# Thread: Expand a function into a series of powers?

1. ## Expand a function into a series of powers?

How would I expand the function $8/(2+x)$ in a series of powers of x-2?

2. Well in your case it is not hard, since you will have only two terms. Let $f(x)=8/2+x$. Since all higher derivatives of $f$ vanish (and since you can see that it’s linear), $f(x)=a_0+a_1(x-2)$. Solve for $a_i$.

3. Originally Posted by Tikoloshe
Well in your case it is not hard, since you will have only two terms.
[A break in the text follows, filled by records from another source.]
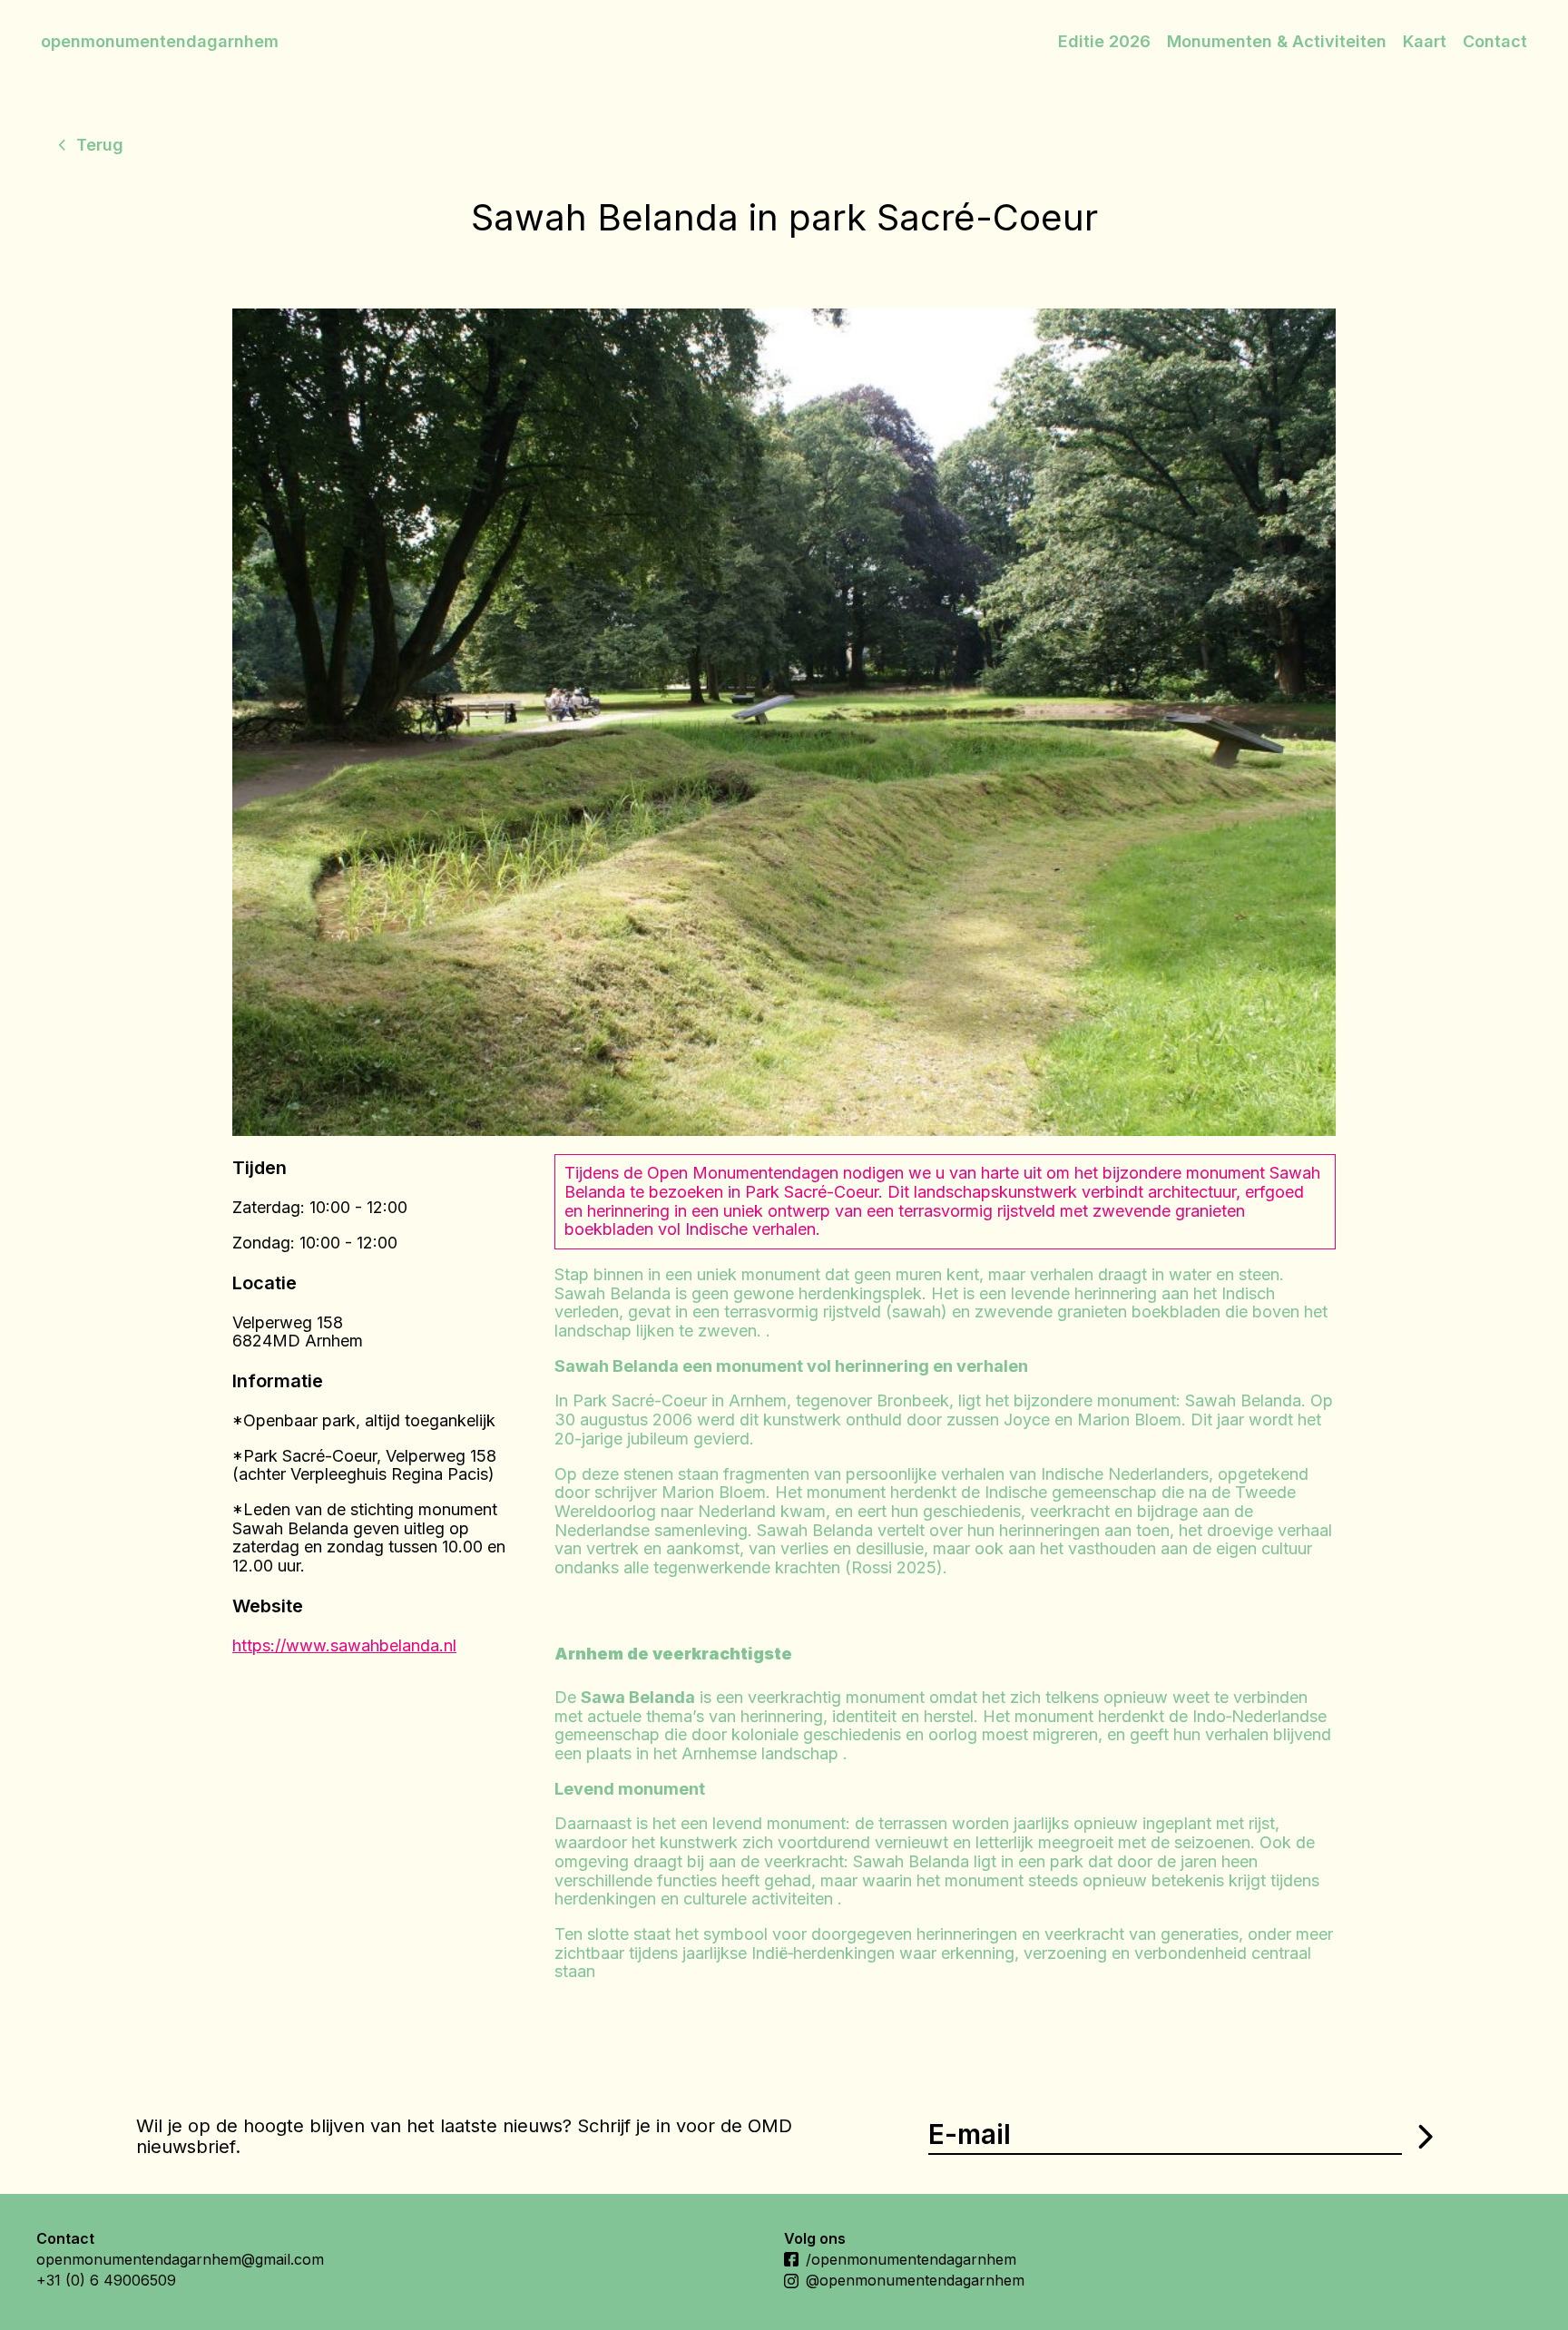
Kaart (1424, 41)
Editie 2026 (1104, 41)
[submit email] (1424, 2137)
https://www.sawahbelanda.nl (344, 1645)
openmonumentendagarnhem (160, 42)
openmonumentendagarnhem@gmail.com (180, 2259)
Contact (1495, 42)
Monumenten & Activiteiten (1277, 41)
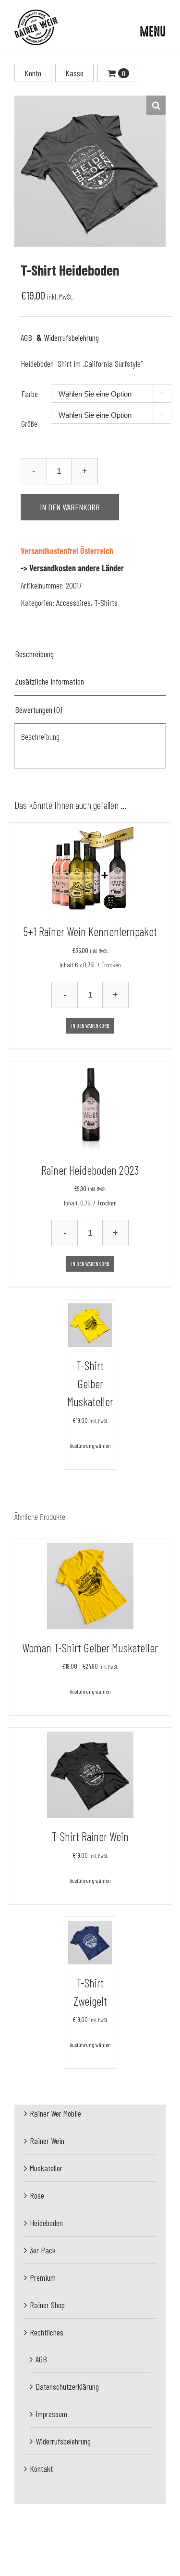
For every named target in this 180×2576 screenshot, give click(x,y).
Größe (29, 423)
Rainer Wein (47, 2140)
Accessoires (73, 602)
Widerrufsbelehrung (67, 337)
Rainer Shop (47, 2304)
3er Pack (43, 2250)
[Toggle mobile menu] (153, 31)
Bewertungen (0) (38, 709)
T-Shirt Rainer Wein (90, 1836)
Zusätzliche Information (49, 681)
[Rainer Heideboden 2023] (90, 1108)
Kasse (74, 73)
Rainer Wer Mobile (55, 2113)
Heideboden (46, 2222)
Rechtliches (46, 2332)
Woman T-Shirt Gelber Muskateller (90, 1647)
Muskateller (46, 2168)
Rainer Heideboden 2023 (90, 1170)
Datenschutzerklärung (67, 2386)
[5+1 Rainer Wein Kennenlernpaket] (90, 870)
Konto (32, 73)
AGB (26, 337)
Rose (37, 2195)
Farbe (29, 393)
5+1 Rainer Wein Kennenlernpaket (90, 931)
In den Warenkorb (70, 507)
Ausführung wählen (90, 1445)
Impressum (51, 2413)
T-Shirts (106, 602)
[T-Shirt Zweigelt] (90, 1942)
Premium (43, 2277)
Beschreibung (34, 654)
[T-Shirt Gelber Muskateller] (90, 1325)
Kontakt (41, 2468)
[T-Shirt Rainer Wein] (90, 1775)
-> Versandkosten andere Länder (72, 568)
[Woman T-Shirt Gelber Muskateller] (90, 1586)
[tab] (90, 654)
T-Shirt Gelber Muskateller (90, 1383)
Let $f(x)=8/2+x$. Since all higher derivatives of $f$ vanish (and since you can see that it’s linear), $f(x)=a_0+a_1(x-2)$. Solve for $a_i$.
I should have written the function as 8/(2+x). I assume this will make a difference.

4. Oops. I guess I was too quick to answer. You can show that the nth derivative is given by $f^{(n)}(x)=(-1)^n\frac{8n!}{(x+2)^{n+1}}$. Then, we know that $f^{(n)}(2)=(-1)^n\frac{8n!}{(2+2)^{n+1}}=2n!\left(\frac{-1}{4}\right)^n$. Since f is analytic at 2, we can write its power series as
$f(x)=\sum_{n=0}^\infty f^{(n)}(2)\frac{(x-2)^n}{n!}=2\sum_{n=0}^\infty \left(\frac{-1}{4}\right)^n(x-2)^n$.

5. Thanks for the reply, but I am afraid I don't fully understand. Could you provide the basic steps you would take, not necesarrily for this problem, but expanding functions into powers series in general?

6. Originally Posted by Mattpd
How would I expand the function $8/(2+x)$ in a series of powers of x-2?
What Tikoloshe did was use the formula for the "Taylor's series" at x= 2.

Simpler, I think, is: Write the function at $\frac{8}{2+ x- 2+ 2}= \frac{8}{4+ (x- 2)}= \frac{2}{1+ \frac{1}{4}(x-2)}= \frac{4}{1- (-(x-2))}$.

Now, use the fact that sum of a geometric series is given by $\sum_{n=0}^\infty ar^n= \frac{a}{1- r}$
with a= 4 and r= -(x-2).

7. @HallsofIvy: I don’t think your answer is correct. When you have $a=4$ and $r=-(x-2)$, then your series converges to $\frac{4}{x-1}$, which is not the original function.

If you want to use a geometric series method, you could use $a=8$ and $r=-(x+1)$, but then your power series is no longer in factors of (x-2).

Or you could stop at $\frac{8}{x+2}=\frac{2}{1+ \frac{1}{4}(x-2)}$, and simply let $a=2$ and $r=-\frac{1}{4}(x-2)$, which gives my original answer.

@Mattpd: My method is quite a brute force method, which one often uses when learning about power series. Basically, Taylor’s theorem states that under certain conditions, $f(x)=\sum_{n=0}^\infty f^{(n)}(c)\frac{(x-c)^n}{n!}$, where $f^{(n)}(c)$ is shorthand for the $n$th derivative of $f$ evaluated at $c$. Depending on what function you have, it may be possible to find (by induction) an exact expression for $f^{(n)}(c)$.

The method HallsofIvy gave (which is correct despite a slight haste in the actual solution), reduces the problem to one for which the answer is known (namely it tries to make your function look like the expression for the sum of a geometric series).

8. You are right, I changed what I had written on the very first line, but left the final (incorrect) part of that line and then used it!

$
\frac{8}{2+ x- 2+ 2}= \frac{8}{4+ (x- 2)}= \frac{2}{1+ \frac{1}{4}(x-2)}= \frac{4}{1- (-(x-2))}
$
should be $
\frac{8}{2+ x- 2+ 2}= \frac{8}{4+ (x- 2)}= \frac{2}{1+ \frac{1}{4}(x-2)}
$

so that we have a geometric series with a= 2 and $r= -\frac{1}{4}(x- 2)$. Thanks for catching that.